ANALYSE. La nouvelle fusée européenne arrive avec quatre ans de retard, et dans un paysage extrêmement concurrentiel. Pourra-t-elle s’y faire sa place, et redorer le blason de l’Europe spatial qui était leader il y a une quinzaine sur le marché des lancements commerciaux.

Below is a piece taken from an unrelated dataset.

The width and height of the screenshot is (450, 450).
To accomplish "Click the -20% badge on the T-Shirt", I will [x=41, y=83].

Ariane-6 débarque dans un marché des lanceurs extrêmement concurrentiel, avec un concurrent principal: la société américaine SpaceX, du fantasque milliardaire Elon Musk. Qui possède un gros avantage, puisque ses fusées sont largement réutilisables. Alors qu’Ariane-6 sera neuve à chaque vol – un choix assumé de l’Europe, qui estime n’avoir pas un assez gros volume de lancements pour justifier une telle réutilisabilité.

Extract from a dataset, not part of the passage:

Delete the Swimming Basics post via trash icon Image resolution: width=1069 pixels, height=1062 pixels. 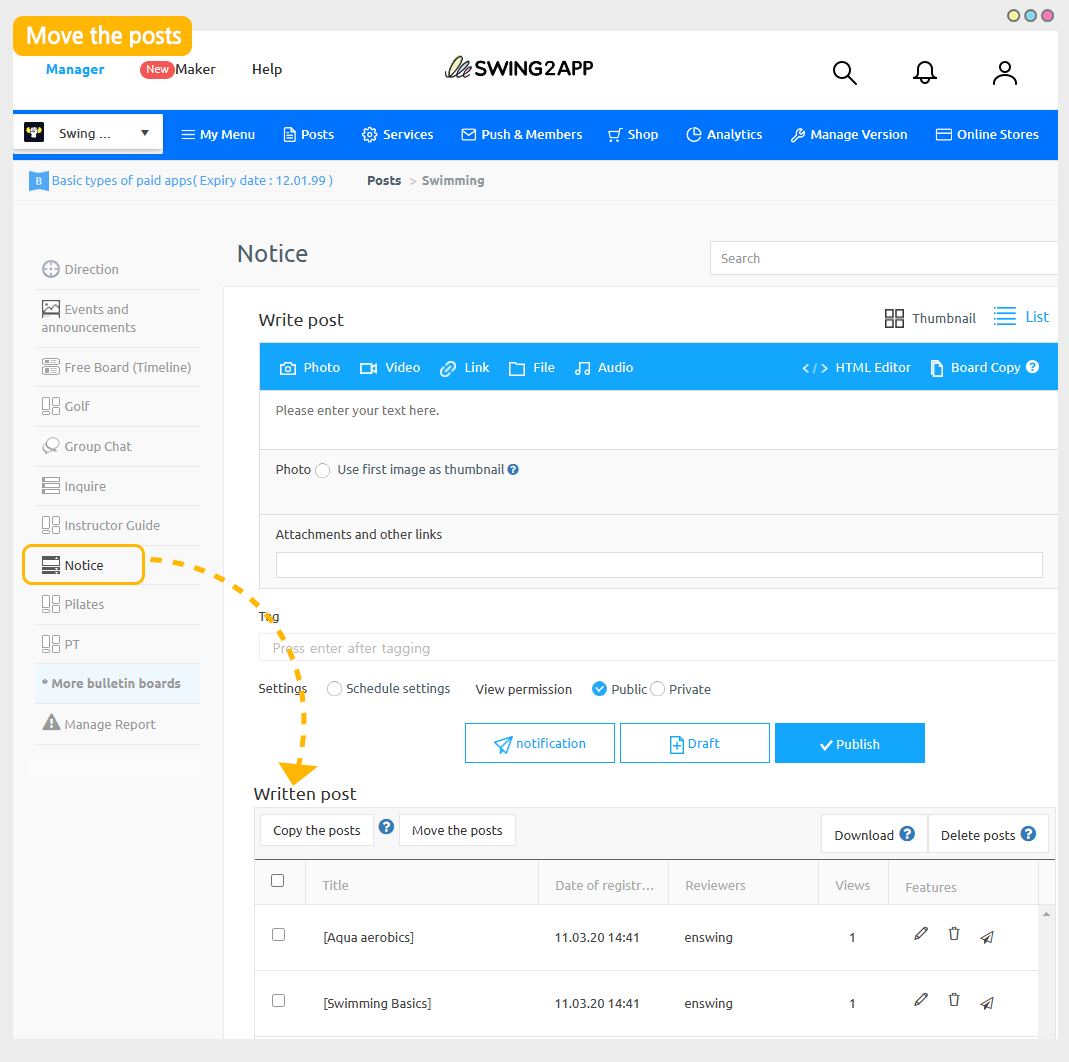(954, 1000)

Deux conséquences à cela, en faveur de SpaceX:
1.D’abord, une augmentation de la fréquence des lancements: SpaceX a prévu 148 tirs en 2024, tandis qu’Ariane table sur 9 à 12 lancements par an seulement
2.Deuxièmement, cette réutilisabilité fait justement baisser les coûts de lancement, pour autant que le volume de lancements soit assez important.

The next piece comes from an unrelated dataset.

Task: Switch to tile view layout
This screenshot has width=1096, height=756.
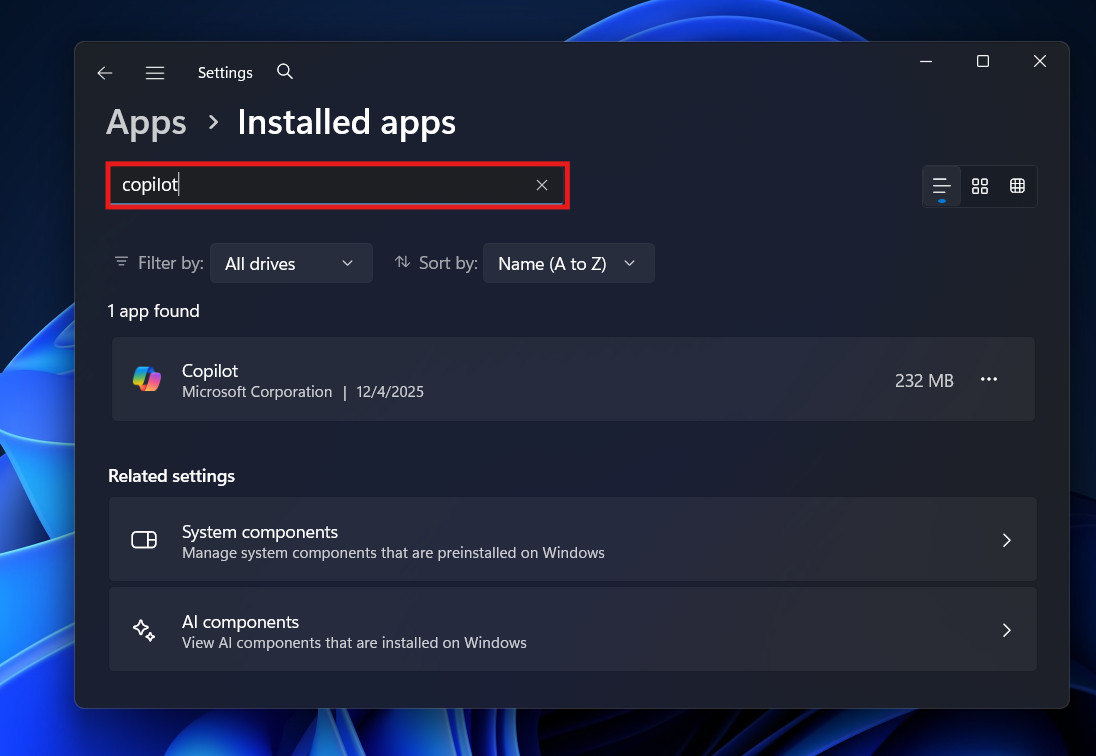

Et puis, il faut savoir qu’aux Etats-Unis, toute entité, publique ou privée, qui veut lancer un satellite dans l’espace doit le faire sur un lanceur américain. Tandis qu’en Europe, aucune préférence pour les lanceurs européens n’est imposée aux entités européennes souhaitant accéder à l’espace.
Ainsi, il y a deux semaines justement, EUMETSAT, l’institution non liée à l’UE qui gère les satellites météo pour le Vieux Continent, a annoncer renoncer à lancer son prochain engin de nouvel génération sur Ariane-6 en 2025, lui préférant SpaceX.
Aucune raison n’a été publiquement avancée, et l’on peut imaginer que les dirigeants d’EUMETSAT ont voulu se rabattre sur une lanceur ayant déjà fait ses preuve. Mais l’annonce n’a clairement pas un été un coup de pub pour l’Europe!
Est-ce à dire que l’avenir d’Ariane-6 est compromis? Non. Et cela, pour plusieurs raisons:
1. D’abord, Ariane-6 peut aller sur des orbites où d’autres fusées ne vont pas, notamment sur des orbites géostationnaires, à 36’000 km pour y placer de très gros satellites.
2. Ensuite, certains acteurs ne veulent pas lancer avec SpaceX. Comme le milliardaire et patron d’Amazon Jeff Bezos, qui déploie sa constellation de satellites de télécommunication Kuiper, et a réservé pour cela 18 lancements avec Ariane-6. Ainsi, le nouveau lanceur européen devient une vraie alternative.
3. Enfin, le marché des lancements est en plein boom et le secteur n’est pas SATURÉ. D’ailleurs, Ariane a déjà vendu 30 lancements, dont ceux à Amazon!
Au final, cette nouvelle fusée peut donc se faire une place. Pour autant – bien sûr – qu’elle réussisse son premier vol ce 9 juillet 2024.